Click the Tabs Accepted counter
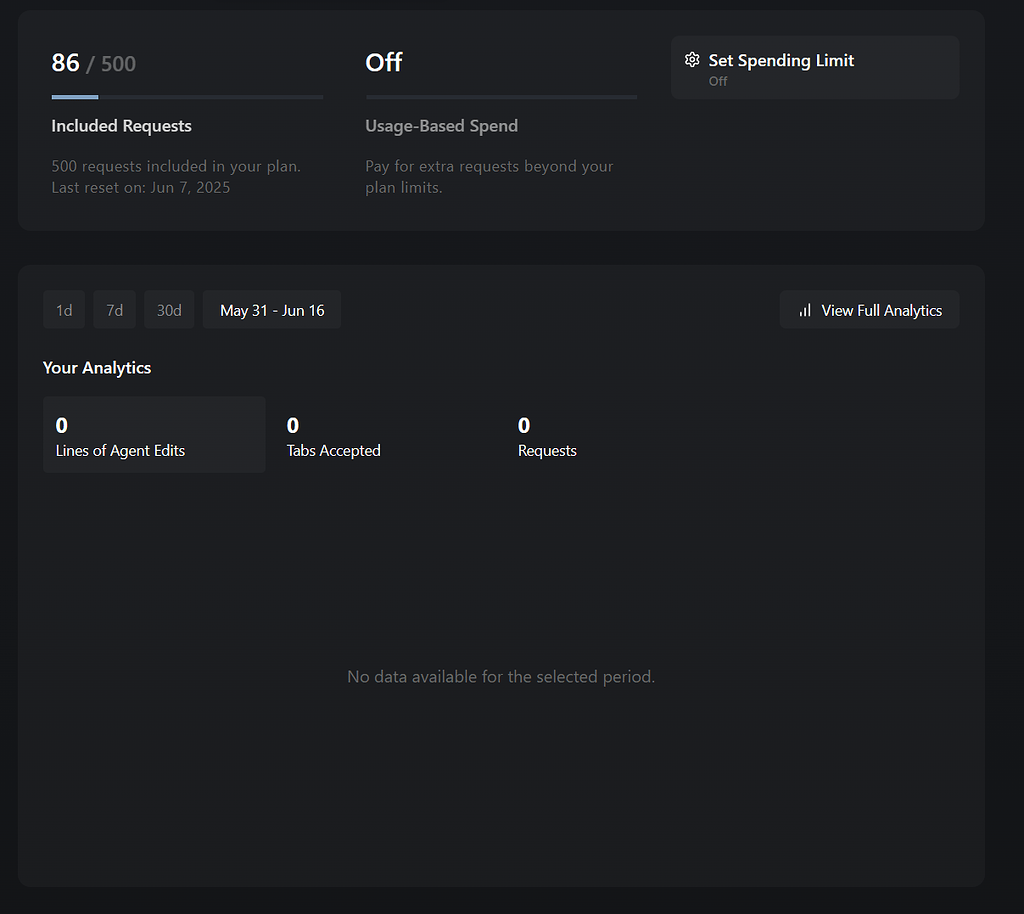 coord(333,437)
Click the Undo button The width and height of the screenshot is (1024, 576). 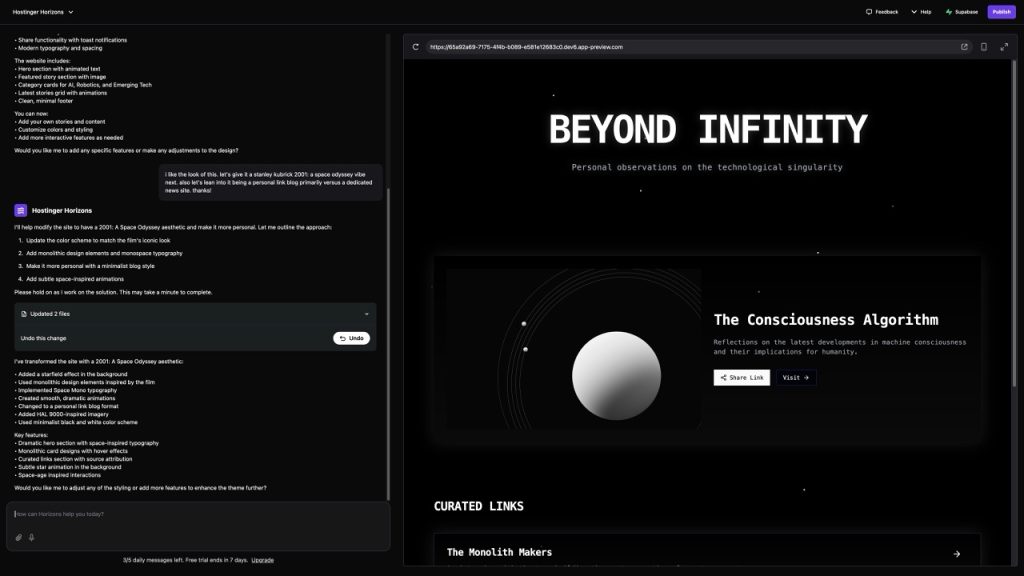tap(351, 338)
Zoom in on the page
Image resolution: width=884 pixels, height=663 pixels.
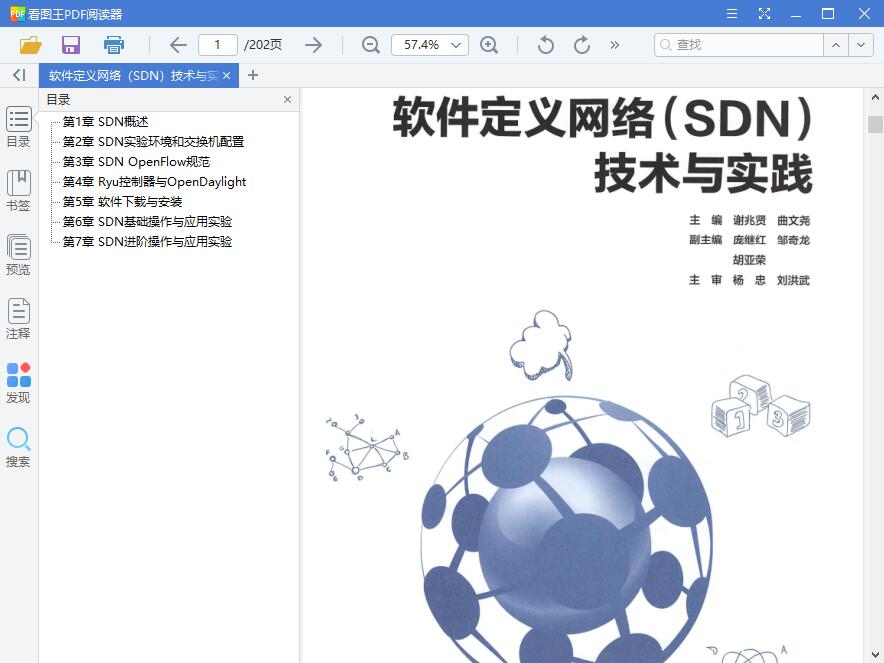point(490,44)
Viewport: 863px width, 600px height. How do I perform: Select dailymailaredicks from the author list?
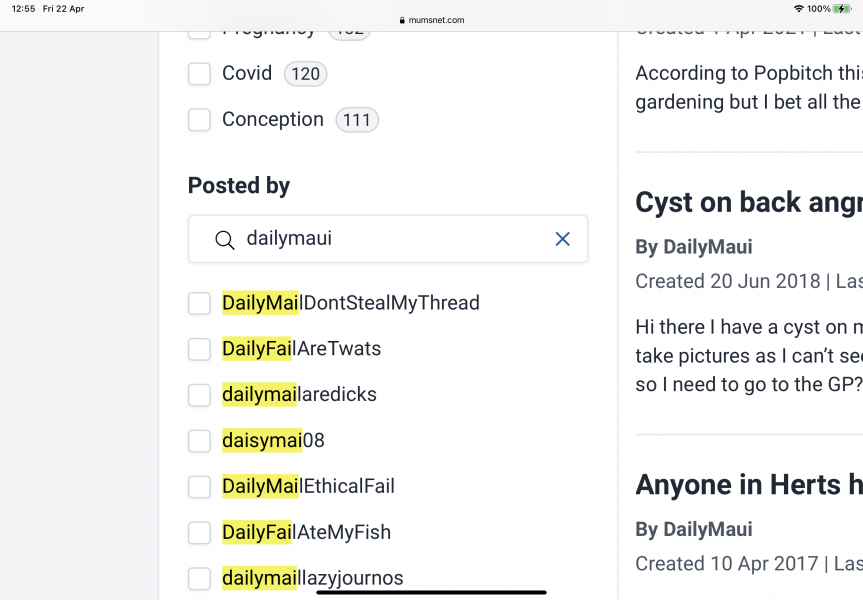pyautogui.click(x=199, y=394)
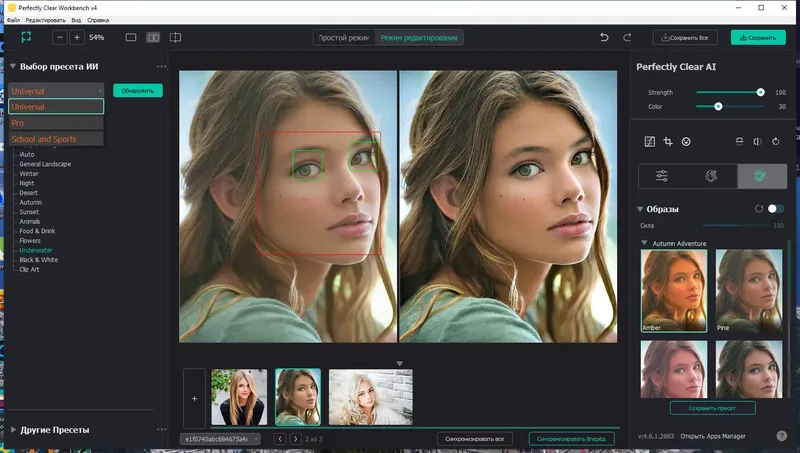Collapse the Выбор пресета ИИ section

(13, 66)
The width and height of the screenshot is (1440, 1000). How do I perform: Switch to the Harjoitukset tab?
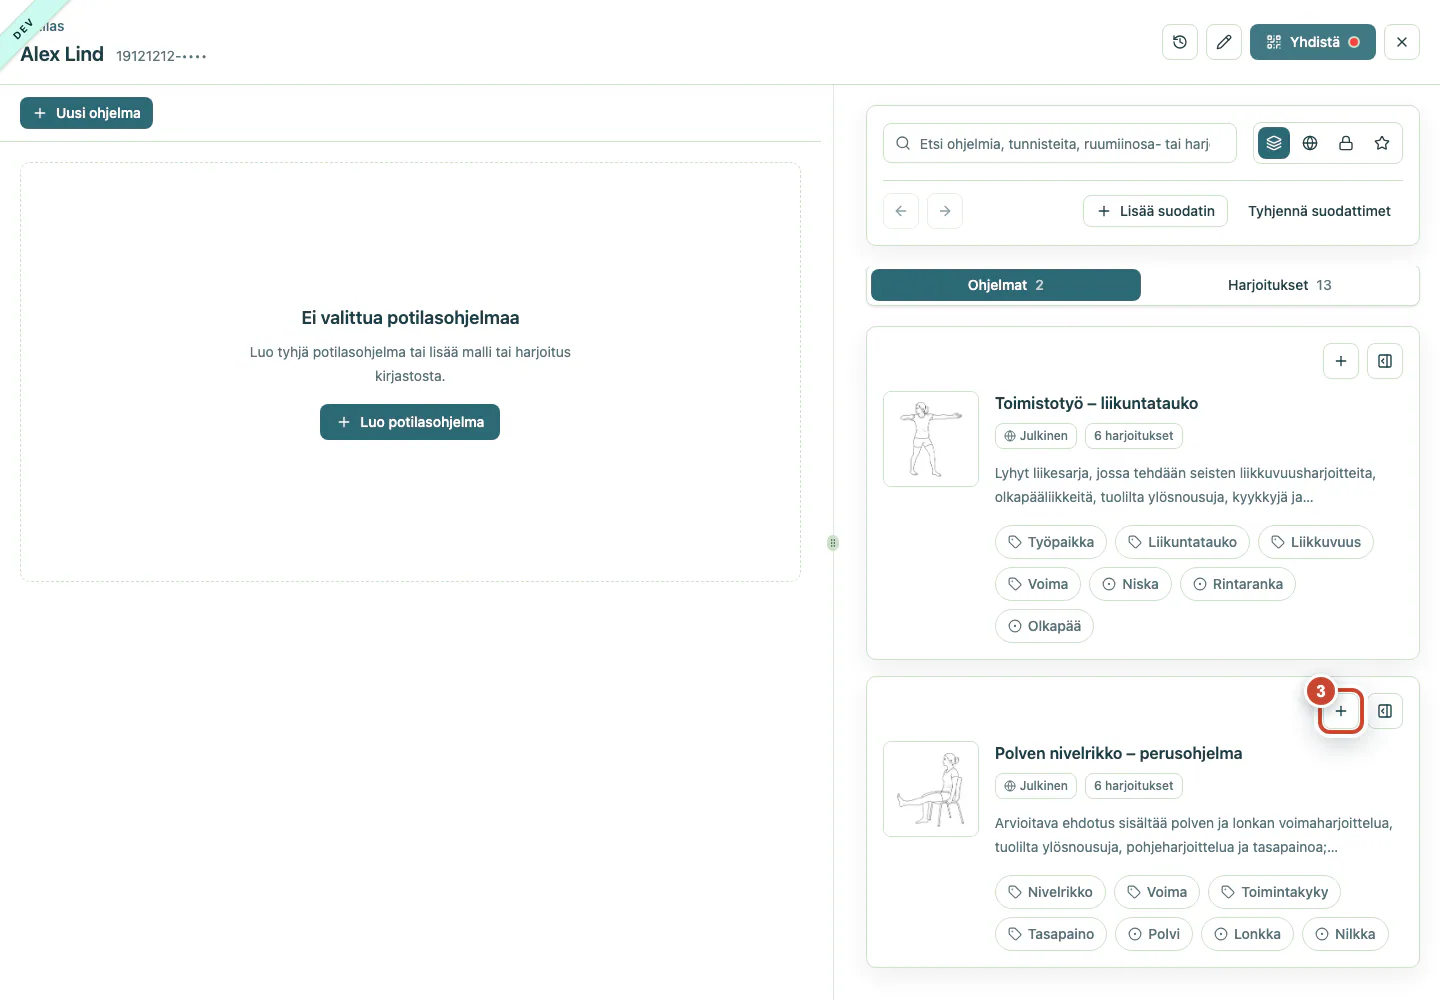1279,285
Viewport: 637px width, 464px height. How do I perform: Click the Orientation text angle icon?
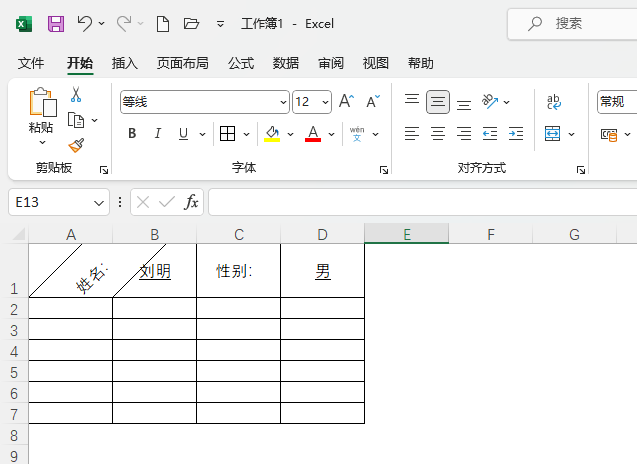coord(490,102)
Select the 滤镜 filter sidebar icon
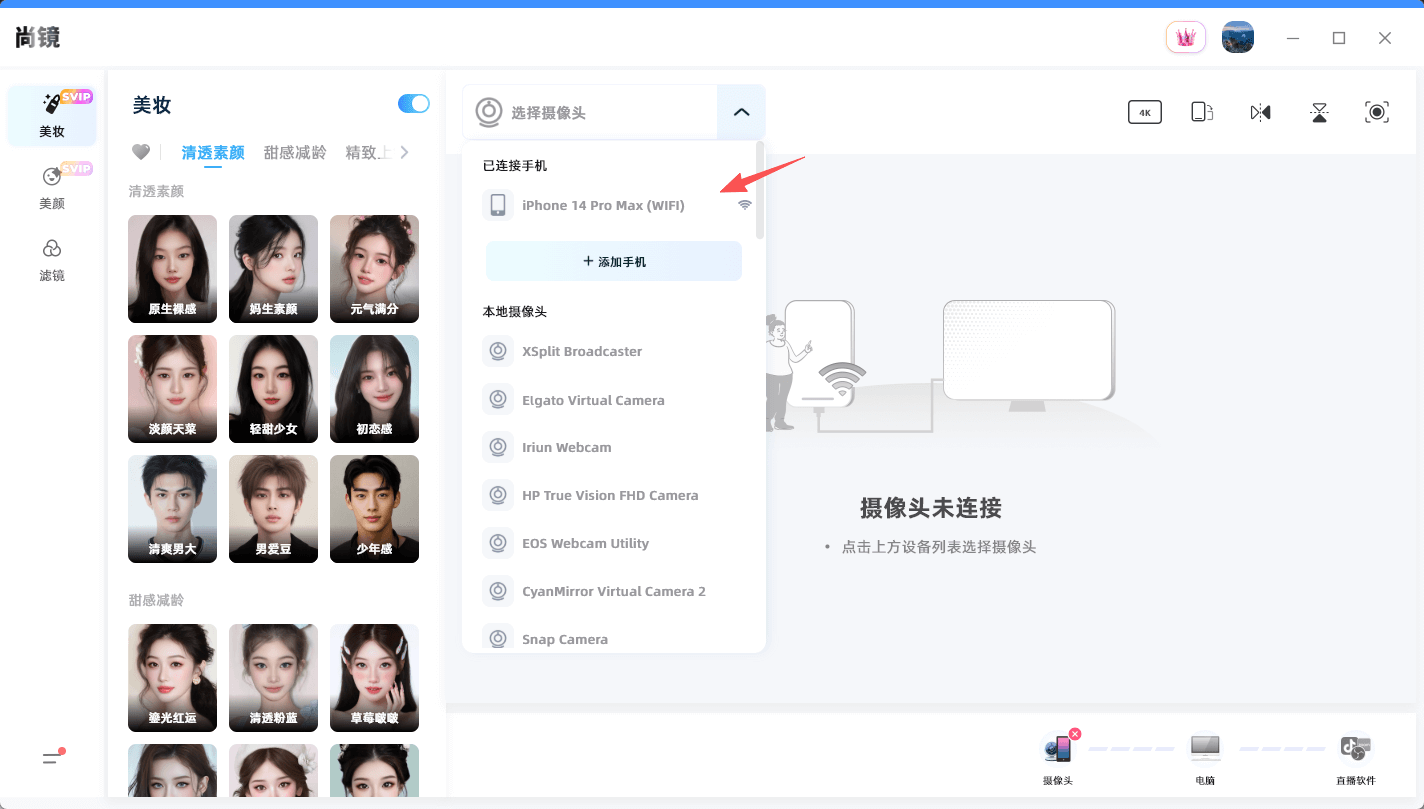1424x809 pixels. click(52, 259)
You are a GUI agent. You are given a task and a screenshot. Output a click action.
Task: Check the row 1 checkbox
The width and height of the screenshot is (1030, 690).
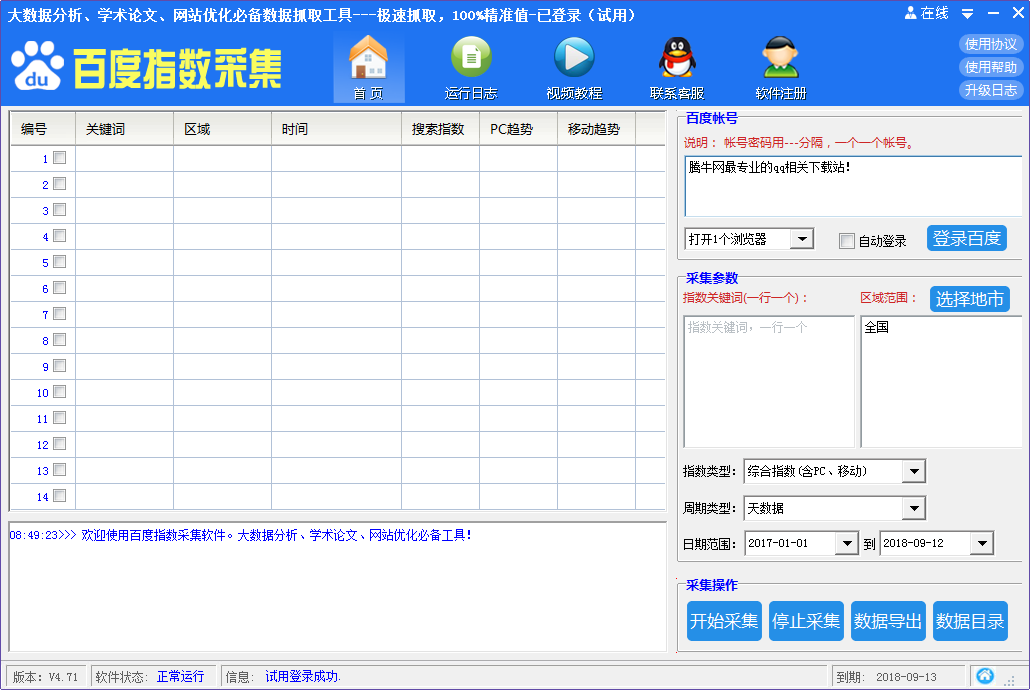[60, 158]
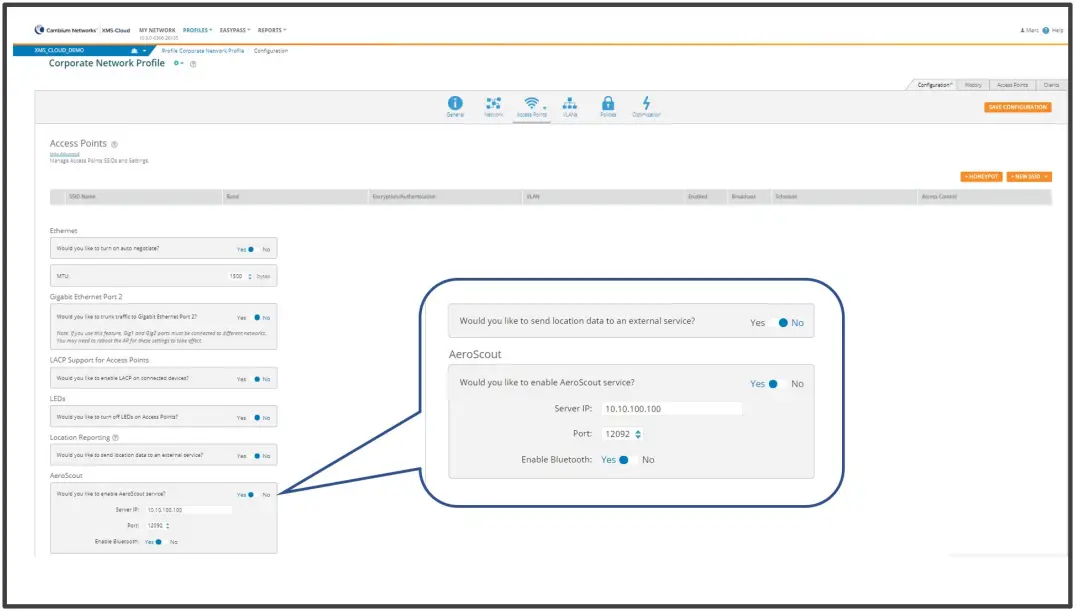Open the Clients tab
This screenshot has height=611, width=1076.
(x=1051, y=85)
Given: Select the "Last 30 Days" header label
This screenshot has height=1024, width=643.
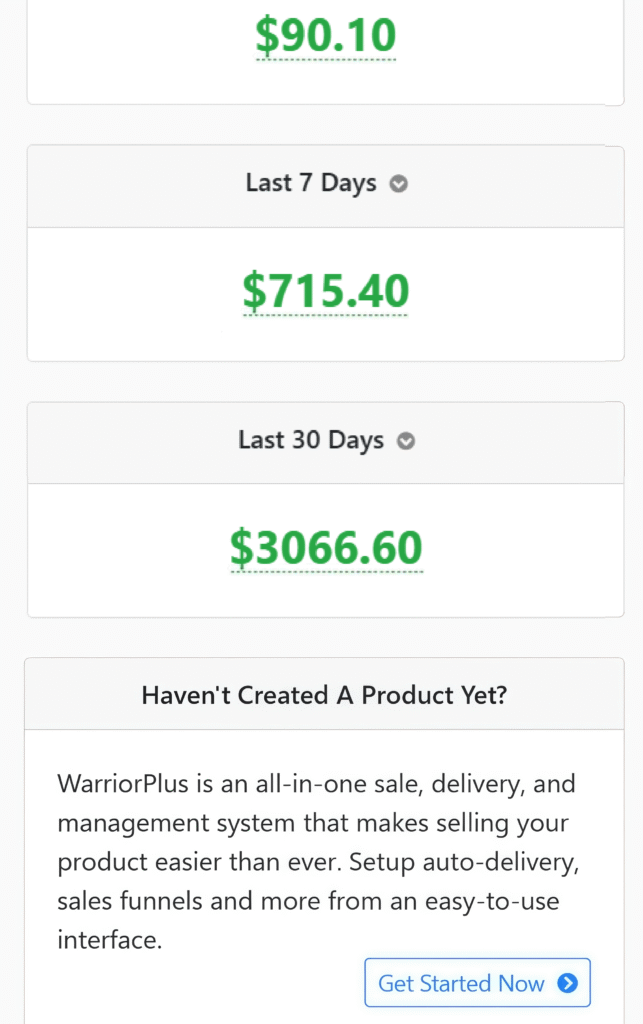Looking at the screenshot, I should [x=311, y=441].
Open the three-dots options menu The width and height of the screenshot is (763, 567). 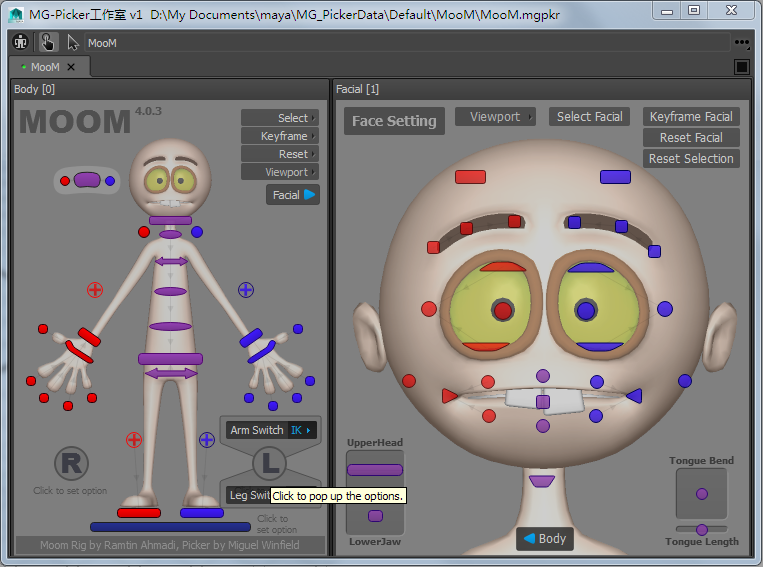(x=741, y=43)
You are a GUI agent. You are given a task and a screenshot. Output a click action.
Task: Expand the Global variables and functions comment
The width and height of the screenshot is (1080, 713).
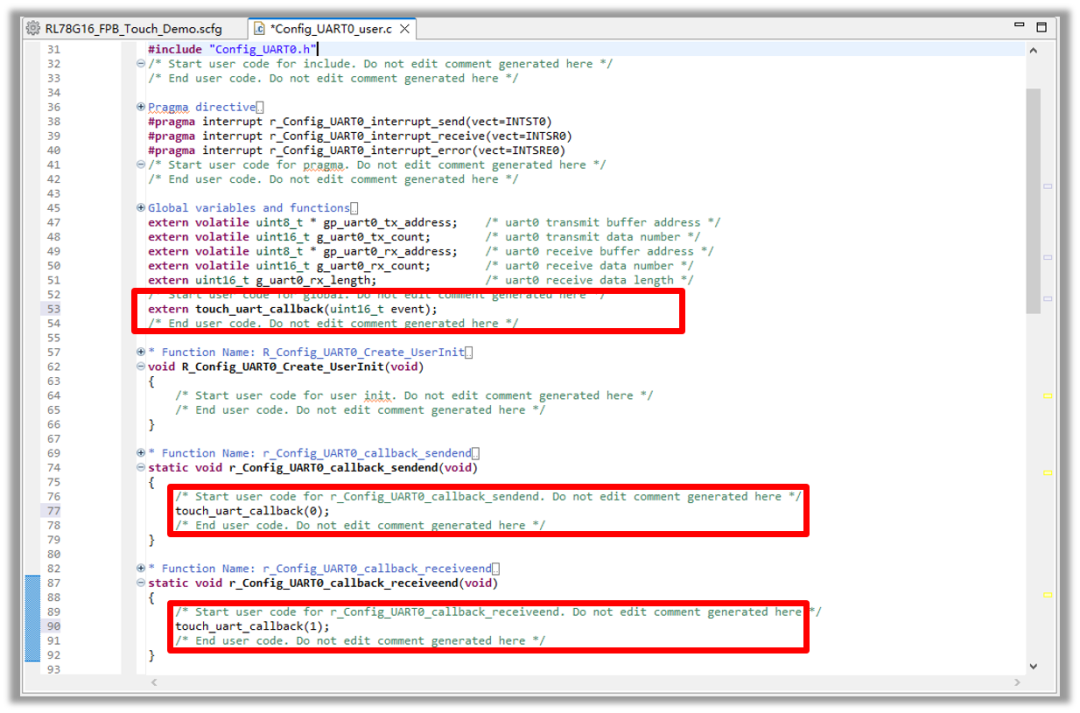(141, 208)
=======
Once the line with "The width and height of the screenshot is (1440, 1000)." is found above, print it and every line after it through the line with "Task: Check the row 1 checkbox", exactly. Pictures stay out.

Answer box
The width and height of the screenshot is (1440, 1000). How do I perform: Switch to the Harjoitukset tab?
1279,285
Viewport: 637px width, 464px height. How do I perform: Click the Orientation text angle icon?
coord(490,102)
Select the 滤镜 filter sidebar icon
1424x809 pixels. click(52, 259)
You are a GUI agent. You are given a task and a screenshot. Output a click action.
Task: Check the row 1 checkbox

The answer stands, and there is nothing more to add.